Continuation of the front page (51) Int.Cl. ⁵ Identification code Office reference number FI technical display location G02B 1/04 7132-2K 5/22 7348-2K

Claims (7)

[Claims] 1. A carbon number of (A) (i) alkyl group is 1 to
4. A monomer selected from the group consisting of alkyl methacrylate and styrene of 4 above, which contains the alkyl methacrylate as a main component, and (ii) at least one copolymer selected from the group consisting of acrylic acid, methacrylic acid and their neodymium salts. Of unsaturated unsaturated carboxylic acid or salt thereof and (B) hydroxyl group-substituted or unsubstituted 6 to 21 carbon atoms
A saturated or unsaturated organic carboxylic acid and at least one compound selected from the group consisting of neodymium salts thereof, wherein the content of neodymium in the transparent resin is 0.3 to 20% by weight. Of acrylic acid, methacrylic acid and their salt units, and the total number of carboxyl groups of the organic carboxylic acid and its salt occupy a ratio x to the total number of carboxyl groups of the organic carboxylic acid and its salt. The ratio of the carboxyl groups that neutralize neodymium among the groups to form a salt is y, and x and y satisfy one of the following formulas (1), (2), and (3). A neodymium-containing transparent resin characterized in that 0.05 ≤ y ≤ (5/2) x + 0.2 0 ≤ x ≤ 0.3 (1) 0.05 ≤ y ≤- (2/5) (x-0.3) + 0.95 0.3 ≤ x ≤ 0.55 (2) 0.05 ≤ y ≤- (8/3) (x − 0.55) + 0.85 0.55 ≤ x ≤ 0.85 (3) 2. The neodymium-containing transparent resin according to claim 1, wherein the content of neodymium is 0.5 to 15% by weight. 3. The neodymium-containing transparent resin according to claim 1, wherein the organic carboxylic acid is a saturated aliphatic carboxylic acid. (A) (i) an alkyl group having 1 to 10 carbon atoms
4 at least one monomer selected from the group consisting of alkyl methacrylate and styrene, and (ii) at least one copolymerizable unsaturated bond selected from the group consisting of acrylic acid, methacrylic acid and their neodymium salts.

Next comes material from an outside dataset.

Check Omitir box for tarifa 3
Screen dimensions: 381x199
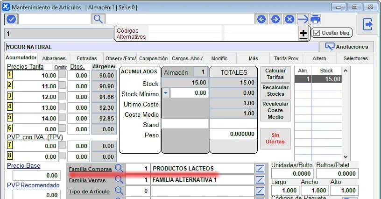(x=62, y=97)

A monomer mixture comprising a carboxylic acid or a salt thereof and (b) a hydroxyl group-substituted or unsubstituted 6 to 21 carbon atom
In the method for producing a transparent resin, which comprises at least one compound selected from the group consisting of saturated or unsaturated organic carboxylic acids and neodymium salts thereof, and which has a neodymium content of 0.3 to 20% by weight, the acrylic acid The ratio of the number of carboxyl groups of the organic carboxylic acid and the salt thereof to the total number of carboxyl groups of the methacrylic acid and the salt thereof and the organic carboxylic acid and the salt thereof accounts for x, and neodymium of the total carboxyl groups is The proportion of carboxyl groups that neutralize to form a salt is y, and x
A method for producing a neodymium-containing transparent resin, characterized in that a mixture in which y and y satisfy any of the following formulas (1), (2) and (3) is polymerized in the presence of a radical polymerization initiator. 0.05 ≤ y ≤ (5/2) x + 0.2 0 ≤ x ≤ 0.3 (1) 0.05 ≤ y ≤- (2/5) (x-0.3) + 0.95 0.3 ≤ x ≤ 0.55 (2) 0.05 ≤ y ≤- (8/3) (x − 0.55) + 0.85 0.55 ≤ x ≤ 0.85 (3) 5. The method for producing a neodymium-containing transparent resin according to claim 4, wherein the content of neodymium is 0.5 to 15% by weight. 6. The method for producing a neodymium-containing transparent resin according to claim 4, wherein the neodymium salt of an organic carboxylic acid is a neodymium salt of a saturated aliphatic carboxylic acid. 7. The method for producing a neodymium-containing transparent resin according to claim 4, wherein the polymerization is performed at a temperature of 5 to 140 ° C.